Ks. Prałata Zenona Majchra
Parafia i pielgrzymowanie na Ostrobramskiej Wspomina ksiądz prałat Zenon Majcher
W latach, kiedy niemożliwe było budowanie świątyń i pielgrzymowanie do sanktuarium w Ostrej Bramie Wileńskiej, pod koniec stanu wojennego zaistniała wymodlona i wybłagana szansa budowy domu Bożego pod wezwaniem Matki Bożej Ostrobramskiej na Osiedlu Ostrobramska w Warszawie. Wydelegowany zostałem przez księdza Prymasa Józefa Glempa do budowy świątyni na osiedlu i tworzenia parafialnej rodziny, a propozycję zainaugurowania pieszych pielgrzymek na Jasną Górę przyjąłem z autentyczną radością.
Piesza Praska Pielgrzymka Rodzin jest ściśle związana z parafią na Ostrobramskiej, a jej historia jest częścią historii parafii, która także liczy sobie ćwierć wieku. Pierwsza pielgrzymka wyruszyła piątego sierpnia 1984 roku po mszy świętej sprawowanej przez księdza biskupa Władysława Miziołka wraz z prezbiterami - pątnikami z parteru trzy kondygnacyjnego, świeżo wybudowanego domu katechetyczno-administracyjnego. Piąta pielgrzymka w 1988 roku wystartowała już z dolnego kościoła. Dwunasta pielgrzymka w 1995 roku miała pierwsze wyjście z górnego kościoła nowo wybudowanego już z pełnym wystrojem.
Papież Jan Paweł II erygował w 1992 roku diecezję warszawsko-praską z archidiecezji warszawskiej i diecezji płockiej. Pierwszy ordynariusz nowo powstałej diecezji ksiądz biskup Kazimierz Romaniuk dekretem z dnia 11 maja 1992 roku mianował mnie diecezjalnym moderatorem Kościelnej Służby Porządkowej Totus Tuus.

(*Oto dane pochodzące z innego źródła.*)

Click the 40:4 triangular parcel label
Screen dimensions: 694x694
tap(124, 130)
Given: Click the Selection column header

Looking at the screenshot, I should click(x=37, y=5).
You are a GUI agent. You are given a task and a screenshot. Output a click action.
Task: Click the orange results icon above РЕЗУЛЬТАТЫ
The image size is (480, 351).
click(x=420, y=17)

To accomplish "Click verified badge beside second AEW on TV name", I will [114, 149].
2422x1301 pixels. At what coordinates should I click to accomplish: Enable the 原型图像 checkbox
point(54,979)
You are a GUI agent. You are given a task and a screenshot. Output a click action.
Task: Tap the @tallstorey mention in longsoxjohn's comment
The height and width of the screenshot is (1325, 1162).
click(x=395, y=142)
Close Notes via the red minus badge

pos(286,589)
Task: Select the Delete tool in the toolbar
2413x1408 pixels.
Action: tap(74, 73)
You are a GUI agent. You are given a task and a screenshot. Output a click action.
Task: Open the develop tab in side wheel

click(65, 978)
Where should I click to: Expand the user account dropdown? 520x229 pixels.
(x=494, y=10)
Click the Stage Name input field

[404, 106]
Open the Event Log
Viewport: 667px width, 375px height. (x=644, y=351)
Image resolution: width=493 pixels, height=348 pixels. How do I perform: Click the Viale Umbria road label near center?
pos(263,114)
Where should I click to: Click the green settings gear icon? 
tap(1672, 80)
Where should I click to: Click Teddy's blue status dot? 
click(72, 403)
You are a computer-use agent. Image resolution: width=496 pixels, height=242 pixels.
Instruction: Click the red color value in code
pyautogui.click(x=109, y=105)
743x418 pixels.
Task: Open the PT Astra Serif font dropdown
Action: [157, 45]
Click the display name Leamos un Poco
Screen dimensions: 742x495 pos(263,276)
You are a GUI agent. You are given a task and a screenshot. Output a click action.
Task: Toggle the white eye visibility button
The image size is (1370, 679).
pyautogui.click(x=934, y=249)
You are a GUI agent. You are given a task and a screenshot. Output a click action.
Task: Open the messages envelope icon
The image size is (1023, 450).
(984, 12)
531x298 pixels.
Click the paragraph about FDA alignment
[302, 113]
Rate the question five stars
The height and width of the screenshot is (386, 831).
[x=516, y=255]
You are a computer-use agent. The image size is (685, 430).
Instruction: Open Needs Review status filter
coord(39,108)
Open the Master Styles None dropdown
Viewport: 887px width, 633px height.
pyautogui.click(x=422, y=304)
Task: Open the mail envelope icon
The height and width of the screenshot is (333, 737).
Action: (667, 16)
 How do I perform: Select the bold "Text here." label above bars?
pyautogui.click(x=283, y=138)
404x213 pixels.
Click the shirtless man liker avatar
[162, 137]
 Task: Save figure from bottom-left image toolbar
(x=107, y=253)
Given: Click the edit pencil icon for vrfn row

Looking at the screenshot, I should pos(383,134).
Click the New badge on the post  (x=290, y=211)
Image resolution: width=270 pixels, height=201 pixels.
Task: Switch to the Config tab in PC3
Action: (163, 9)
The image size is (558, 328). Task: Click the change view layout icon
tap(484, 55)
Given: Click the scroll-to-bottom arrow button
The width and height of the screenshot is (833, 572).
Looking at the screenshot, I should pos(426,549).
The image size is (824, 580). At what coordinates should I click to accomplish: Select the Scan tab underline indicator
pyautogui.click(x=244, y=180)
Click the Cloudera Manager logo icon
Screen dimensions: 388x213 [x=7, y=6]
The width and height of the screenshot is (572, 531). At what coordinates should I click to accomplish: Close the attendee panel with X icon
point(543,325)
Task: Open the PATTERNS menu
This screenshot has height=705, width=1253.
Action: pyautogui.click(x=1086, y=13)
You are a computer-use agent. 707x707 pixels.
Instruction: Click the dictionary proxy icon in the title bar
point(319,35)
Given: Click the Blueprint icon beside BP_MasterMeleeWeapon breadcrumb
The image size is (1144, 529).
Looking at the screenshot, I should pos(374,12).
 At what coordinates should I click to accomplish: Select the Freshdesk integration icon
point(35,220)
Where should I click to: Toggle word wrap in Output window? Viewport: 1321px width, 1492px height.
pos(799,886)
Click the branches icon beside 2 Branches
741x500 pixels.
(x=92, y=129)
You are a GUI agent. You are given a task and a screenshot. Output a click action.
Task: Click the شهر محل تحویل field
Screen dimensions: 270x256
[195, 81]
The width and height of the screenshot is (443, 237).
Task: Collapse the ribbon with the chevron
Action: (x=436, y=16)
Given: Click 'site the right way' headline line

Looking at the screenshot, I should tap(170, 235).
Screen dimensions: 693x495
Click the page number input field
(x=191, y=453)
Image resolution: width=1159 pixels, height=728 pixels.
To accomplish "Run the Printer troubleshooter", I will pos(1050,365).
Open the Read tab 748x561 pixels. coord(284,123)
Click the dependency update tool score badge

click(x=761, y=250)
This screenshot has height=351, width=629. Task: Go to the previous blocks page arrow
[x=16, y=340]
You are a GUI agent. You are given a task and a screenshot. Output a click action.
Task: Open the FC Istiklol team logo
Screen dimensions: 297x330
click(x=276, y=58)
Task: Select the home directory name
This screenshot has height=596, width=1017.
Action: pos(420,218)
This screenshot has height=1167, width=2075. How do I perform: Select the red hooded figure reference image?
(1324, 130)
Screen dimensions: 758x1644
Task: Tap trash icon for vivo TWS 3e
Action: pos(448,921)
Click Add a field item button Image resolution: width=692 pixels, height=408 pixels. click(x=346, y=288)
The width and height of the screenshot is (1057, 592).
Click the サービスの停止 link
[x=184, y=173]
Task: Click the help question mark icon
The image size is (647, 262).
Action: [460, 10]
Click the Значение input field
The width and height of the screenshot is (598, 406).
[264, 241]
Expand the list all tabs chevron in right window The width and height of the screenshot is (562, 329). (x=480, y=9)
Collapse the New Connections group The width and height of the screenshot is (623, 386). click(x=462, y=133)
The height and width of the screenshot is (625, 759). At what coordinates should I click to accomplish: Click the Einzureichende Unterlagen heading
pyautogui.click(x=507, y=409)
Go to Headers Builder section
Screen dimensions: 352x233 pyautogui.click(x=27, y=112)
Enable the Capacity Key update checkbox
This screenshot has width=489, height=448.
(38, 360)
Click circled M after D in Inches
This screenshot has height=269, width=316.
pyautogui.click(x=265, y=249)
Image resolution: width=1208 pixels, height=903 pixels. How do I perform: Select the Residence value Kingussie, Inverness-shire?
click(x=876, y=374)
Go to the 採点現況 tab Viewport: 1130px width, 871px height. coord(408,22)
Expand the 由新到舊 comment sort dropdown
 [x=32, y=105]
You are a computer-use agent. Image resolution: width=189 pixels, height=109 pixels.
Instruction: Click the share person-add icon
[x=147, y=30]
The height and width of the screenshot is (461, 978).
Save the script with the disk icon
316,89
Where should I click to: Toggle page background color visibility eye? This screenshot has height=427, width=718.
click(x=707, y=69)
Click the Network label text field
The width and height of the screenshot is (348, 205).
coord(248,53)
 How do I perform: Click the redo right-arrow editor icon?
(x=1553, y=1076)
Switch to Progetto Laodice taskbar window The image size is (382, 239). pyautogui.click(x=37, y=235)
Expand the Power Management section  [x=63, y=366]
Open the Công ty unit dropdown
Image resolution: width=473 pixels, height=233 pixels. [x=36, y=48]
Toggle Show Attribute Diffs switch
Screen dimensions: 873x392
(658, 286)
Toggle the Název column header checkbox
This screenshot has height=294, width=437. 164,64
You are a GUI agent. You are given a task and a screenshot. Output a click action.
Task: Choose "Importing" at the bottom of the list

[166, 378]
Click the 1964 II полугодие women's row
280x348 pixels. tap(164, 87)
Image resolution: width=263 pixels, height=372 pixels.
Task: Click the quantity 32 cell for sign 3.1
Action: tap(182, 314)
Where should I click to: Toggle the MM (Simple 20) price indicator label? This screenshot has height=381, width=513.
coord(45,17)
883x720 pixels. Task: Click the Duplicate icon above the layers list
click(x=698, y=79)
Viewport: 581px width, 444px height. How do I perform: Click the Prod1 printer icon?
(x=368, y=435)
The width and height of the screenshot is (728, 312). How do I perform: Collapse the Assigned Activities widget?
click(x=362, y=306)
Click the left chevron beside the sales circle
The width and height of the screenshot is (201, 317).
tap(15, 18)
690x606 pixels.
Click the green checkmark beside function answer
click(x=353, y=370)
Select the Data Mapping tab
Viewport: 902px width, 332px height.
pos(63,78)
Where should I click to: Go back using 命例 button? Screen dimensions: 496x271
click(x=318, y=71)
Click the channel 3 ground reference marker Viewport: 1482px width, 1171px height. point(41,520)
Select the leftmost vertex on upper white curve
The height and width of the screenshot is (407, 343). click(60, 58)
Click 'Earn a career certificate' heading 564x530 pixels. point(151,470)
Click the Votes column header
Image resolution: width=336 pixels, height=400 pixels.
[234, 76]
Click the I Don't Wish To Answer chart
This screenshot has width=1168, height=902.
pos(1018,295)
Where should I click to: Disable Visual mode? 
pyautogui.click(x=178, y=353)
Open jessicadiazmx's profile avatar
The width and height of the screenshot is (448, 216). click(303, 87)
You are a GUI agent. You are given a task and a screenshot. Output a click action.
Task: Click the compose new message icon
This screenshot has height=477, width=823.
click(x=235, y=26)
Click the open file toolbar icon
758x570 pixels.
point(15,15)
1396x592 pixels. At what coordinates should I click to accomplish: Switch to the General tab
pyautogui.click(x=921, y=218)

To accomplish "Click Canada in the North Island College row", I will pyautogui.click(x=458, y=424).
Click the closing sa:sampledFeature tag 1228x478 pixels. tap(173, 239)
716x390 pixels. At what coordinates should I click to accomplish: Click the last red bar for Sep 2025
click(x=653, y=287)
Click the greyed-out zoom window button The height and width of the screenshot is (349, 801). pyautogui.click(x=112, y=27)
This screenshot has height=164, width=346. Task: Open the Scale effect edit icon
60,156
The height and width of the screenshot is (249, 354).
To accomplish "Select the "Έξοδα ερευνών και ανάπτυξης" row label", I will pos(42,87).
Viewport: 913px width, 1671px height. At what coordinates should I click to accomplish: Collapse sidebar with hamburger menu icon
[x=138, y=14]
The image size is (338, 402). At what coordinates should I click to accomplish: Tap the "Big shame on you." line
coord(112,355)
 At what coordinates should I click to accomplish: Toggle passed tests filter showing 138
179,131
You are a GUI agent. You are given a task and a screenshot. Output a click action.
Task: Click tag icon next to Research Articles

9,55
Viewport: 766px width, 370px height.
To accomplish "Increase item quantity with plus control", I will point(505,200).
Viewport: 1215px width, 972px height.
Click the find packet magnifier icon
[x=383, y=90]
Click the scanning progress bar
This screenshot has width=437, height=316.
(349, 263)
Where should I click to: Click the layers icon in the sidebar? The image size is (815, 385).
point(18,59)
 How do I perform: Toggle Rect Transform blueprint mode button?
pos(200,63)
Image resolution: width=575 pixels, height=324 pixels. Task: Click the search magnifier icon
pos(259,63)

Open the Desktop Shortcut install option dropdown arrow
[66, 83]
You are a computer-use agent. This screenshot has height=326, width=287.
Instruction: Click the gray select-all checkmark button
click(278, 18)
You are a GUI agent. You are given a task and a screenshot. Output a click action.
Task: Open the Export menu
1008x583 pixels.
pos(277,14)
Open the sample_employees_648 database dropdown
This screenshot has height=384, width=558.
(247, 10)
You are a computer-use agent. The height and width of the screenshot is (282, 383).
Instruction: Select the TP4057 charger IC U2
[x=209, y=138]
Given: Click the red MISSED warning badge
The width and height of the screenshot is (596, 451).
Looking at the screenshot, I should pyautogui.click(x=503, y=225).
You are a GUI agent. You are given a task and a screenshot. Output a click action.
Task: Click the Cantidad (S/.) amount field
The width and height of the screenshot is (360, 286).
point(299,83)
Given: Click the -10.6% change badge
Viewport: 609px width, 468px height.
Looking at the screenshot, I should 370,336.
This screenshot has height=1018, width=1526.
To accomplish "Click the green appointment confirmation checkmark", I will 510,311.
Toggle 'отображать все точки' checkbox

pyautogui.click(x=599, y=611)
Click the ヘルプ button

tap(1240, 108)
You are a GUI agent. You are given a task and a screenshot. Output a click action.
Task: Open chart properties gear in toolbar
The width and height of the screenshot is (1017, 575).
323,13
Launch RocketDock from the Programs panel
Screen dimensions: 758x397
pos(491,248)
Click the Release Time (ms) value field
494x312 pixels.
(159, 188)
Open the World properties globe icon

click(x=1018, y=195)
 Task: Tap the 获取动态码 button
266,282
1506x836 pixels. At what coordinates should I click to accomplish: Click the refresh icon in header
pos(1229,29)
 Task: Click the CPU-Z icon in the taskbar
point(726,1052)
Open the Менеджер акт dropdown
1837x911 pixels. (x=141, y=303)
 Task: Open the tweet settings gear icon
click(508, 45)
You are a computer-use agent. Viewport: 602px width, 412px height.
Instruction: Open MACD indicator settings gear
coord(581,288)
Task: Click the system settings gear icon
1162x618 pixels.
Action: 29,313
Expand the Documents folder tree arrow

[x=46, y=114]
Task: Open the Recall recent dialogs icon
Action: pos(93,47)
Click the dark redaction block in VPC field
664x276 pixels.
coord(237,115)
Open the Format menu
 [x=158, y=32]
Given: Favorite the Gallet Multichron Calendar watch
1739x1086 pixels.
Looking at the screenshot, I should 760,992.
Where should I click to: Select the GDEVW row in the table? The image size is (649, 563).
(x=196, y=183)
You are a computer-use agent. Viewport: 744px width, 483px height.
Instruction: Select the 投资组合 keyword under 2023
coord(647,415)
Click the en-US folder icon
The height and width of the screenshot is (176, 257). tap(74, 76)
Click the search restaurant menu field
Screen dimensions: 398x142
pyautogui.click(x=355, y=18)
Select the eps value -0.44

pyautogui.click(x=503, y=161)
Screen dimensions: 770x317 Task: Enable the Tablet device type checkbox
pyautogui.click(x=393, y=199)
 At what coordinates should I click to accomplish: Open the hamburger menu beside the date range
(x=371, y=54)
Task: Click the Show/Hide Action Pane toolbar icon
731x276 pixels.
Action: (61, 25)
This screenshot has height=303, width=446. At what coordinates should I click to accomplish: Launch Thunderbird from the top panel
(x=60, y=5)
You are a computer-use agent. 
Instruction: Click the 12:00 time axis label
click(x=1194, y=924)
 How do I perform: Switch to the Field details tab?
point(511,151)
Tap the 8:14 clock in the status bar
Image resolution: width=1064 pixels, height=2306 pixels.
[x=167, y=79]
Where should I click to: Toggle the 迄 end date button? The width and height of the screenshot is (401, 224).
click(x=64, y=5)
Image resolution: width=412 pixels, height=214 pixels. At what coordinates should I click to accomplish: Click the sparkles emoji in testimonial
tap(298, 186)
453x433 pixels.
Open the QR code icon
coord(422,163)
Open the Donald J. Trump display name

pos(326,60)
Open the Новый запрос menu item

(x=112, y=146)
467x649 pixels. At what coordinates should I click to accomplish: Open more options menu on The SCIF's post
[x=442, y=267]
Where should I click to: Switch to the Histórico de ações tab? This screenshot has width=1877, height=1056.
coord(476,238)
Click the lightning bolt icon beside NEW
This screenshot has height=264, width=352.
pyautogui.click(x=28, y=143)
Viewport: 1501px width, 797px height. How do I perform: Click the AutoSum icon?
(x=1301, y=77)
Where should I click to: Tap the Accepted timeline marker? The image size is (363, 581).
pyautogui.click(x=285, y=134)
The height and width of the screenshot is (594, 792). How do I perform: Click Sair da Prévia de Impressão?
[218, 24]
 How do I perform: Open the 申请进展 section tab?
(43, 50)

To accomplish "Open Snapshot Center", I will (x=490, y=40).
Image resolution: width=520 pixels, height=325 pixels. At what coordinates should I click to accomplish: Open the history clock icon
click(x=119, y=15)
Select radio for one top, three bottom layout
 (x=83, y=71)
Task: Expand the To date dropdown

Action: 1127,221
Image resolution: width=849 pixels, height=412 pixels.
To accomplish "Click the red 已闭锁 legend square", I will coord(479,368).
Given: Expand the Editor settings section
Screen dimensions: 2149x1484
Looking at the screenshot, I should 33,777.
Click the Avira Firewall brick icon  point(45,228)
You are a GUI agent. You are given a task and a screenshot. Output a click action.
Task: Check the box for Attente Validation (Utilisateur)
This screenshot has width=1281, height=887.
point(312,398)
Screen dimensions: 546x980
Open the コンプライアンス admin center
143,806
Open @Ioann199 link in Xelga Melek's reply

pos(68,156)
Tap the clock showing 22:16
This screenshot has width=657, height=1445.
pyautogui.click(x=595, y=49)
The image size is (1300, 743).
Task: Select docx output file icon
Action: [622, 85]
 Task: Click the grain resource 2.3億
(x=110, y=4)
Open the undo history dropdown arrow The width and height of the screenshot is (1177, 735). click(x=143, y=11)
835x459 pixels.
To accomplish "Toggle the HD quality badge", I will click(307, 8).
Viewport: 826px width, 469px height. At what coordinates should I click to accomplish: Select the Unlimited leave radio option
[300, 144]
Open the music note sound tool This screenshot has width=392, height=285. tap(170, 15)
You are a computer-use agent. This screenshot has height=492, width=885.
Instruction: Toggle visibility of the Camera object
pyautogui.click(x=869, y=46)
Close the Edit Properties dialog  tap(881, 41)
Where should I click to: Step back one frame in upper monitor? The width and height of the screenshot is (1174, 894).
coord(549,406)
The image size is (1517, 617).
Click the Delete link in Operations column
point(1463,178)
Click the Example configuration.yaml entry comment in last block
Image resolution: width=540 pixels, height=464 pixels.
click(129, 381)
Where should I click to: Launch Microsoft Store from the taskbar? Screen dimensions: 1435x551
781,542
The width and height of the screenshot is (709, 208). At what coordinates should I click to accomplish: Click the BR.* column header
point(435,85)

To jeszcze mocniej związało mnie z pielgrzymką. Stanęły przede mną wyzwania związane z jej organizacją, o które obok wymiaru duchowego pielgrzymki co roku należy zadbać. W tym roku srebrny jubileusz Pieszej Praskiej Pielgrzymki Rodzin.
Jest ewenementem, że organizuje ją głównie Kościelna Służba Porządkowa Totus Tuus, czyli ludzie świeccy, mężczyźni zrzeszeni w ruchu, pragnący swoje życie i swoje rodziny budować na Bogu. Stąd pielgrzymka rodzin. Gromadzi zarówno całe familie, jak też poszczególnych jej członków, dziadków, rodziców, którzy znajdą odpowiednie dla siebie grupy, czy dzieci pielgrzymujące w grupach młodzieżowych i dziecięcych. Jestem świadkiem powstawania nowych rodzin, których początki zaistniały właśnie tu, na pielgrzymce praskiej.
Kolejne pielgrzymki wzrastają w liczbę i zdobywają łaski u Boga. Takie dojrzałe spojrzenie na całe zjawisko, jakim jest pielgrzymka, szczególnie tak rodzinna jak Piesza Praska Pielgrzymka Rodzin, pozwala rozumieć, że pielgrzymowanie jest stanem, który podobnie jak kapłaństwo czy małżeństwo zmienia człowieka, nadając mu nową godność i nową jakość, a nie jest tylko jakimś chwilowym zajęciem, sposobem na spędzenie urlopu. Dotyczy to zarówno pątników, jak i organizatorów, którzy pielgrzymce poświęcają dużo więcej niż dziesięć sierpniowych dni.
Podziękowania kieruję do wszystkich osób zaangażowanych w organizację, zarówno z Kościelnej Służby Porządkowej, jak i spoza jej szeregów, szczególnie do pana Bogdana Niewiadomskiego przewodniczącego tego ruchu.